*** DATA SHOWN ***

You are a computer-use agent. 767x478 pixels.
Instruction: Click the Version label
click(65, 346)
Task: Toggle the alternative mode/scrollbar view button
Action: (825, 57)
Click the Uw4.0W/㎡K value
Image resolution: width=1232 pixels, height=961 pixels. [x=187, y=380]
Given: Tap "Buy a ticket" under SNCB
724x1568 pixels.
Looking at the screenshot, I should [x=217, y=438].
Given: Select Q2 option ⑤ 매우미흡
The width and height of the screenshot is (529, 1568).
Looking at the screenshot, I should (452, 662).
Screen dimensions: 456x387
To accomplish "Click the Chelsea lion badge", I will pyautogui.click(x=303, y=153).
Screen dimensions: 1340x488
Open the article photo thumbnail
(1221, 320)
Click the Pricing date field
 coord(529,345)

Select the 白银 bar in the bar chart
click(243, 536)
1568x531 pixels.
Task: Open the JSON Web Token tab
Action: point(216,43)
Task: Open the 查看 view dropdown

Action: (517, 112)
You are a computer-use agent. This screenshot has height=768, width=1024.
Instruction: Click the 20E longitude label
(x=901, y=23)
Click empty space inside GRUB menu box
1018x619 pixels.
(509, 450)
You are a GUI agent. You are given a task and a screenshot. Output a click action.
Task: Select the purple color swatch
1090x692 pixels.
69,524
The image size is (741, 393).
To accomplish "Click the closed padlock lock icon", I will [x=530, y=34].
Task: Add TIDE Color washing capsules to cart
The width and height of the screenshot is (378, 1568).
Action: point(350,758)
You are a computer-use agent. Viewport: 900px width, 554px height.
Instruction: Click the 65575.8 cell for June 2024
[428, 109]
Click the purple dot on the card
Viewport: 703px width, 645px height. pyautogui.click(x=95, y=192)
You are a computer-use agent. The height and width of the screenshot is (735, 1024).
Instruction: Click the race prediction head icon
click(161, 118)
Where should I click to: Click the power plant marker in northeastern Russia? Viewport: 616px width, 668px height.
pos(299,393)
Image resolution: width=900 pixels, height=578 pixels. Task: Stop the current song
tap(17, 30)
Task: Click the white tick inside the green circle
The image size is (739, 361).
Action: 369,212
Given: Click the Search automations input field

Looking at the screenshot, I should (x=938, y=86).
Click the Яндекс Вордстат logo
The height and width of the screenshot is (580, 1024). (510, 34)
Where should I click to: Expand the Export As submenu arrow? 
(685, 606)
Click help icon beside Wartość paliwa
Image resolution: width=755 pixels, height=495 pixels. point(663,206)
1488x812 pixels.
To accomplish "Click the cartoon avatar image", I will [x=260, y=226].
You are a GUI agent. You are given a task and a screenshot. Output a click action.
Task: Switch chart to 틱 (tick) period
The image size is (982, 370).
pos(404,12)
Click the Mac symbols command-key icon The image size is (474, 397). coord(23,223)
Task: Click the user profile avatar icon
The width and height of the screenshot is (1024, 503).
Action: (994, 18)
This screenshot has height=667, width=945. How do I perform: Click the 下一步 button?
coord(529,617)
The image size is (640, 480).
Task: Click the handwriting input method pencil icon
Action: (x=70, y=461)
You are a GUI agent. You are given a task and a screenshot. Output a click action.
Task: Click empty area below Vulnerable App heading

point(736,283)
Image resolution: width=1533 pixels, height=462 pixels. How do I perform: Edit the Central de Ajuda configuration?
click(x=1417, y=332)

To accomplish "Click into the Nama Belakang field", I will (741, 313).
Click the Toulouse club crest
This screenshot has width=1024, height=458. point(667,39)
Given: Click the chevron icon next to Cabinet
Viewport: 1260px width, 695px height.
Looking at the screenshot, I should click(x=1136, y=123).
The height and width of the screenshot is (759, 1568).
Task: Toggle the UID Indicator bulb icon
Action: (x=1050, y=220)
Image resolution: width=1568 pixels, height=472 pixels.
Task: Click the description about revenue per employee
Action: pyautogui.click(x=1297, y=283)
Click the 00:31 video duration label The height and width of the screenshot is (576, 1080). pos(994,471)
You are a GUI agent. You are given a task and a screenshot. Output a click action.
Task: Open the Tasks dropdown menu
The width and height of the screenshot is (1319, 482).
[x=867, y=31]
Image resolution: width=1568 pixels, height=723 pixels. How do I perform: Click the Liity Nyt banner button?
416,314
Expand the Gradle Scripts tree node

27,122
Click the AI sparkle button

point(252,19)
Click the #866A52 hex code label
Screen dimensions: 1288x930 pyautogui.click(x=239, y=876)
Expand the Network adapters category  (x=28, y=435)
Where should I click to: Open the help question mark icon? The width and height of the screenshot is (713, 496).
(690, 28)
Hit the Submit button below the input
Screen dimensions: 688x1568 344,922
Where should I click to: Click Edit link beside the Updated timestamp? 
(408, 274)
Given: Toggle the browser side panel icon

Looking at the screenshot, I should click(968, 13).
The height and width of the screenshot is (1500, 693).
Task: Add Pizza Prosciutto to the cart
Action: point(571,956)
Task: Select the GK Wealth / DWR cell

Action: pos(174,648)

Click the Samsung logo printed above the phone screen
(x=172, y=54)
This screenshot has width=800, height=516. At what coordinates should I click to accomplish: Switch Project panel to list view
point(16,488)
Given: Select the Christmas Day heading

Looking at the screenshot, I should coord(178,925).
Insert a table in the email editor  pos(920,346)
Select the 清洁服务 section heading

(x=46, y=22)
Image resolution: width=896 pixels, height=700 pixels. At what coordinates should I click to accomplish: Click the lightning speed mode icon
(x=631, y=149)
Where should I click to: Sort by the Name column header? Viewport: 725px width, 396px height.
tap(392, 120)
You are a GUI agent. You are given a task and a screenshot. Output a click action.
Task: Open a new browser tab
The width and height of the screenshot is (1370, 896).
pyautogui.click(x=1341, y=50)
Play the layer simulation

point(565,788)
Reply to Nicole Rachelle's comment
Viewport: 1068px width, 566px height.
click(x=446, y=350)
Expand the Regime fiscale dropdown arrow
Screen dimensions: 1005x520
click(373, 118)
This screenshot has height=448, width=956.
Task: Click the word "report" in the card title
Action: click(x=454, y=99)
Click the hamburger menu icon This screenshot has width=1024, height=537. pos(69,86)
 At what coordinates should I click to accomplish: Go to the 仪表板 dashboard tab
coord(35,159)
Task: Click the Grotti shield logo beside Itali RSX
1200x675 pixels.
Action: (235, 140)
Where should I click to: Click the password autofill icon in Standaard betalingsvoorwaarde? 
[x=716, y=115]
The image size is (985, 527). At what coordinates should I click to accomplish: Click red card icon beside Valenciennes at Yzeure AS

***

■ EXERCISE GOAL
Exactly how many lines in the records above hold the string "avatar"? Reply with that number only.

■ THE COMPLETED TASK
2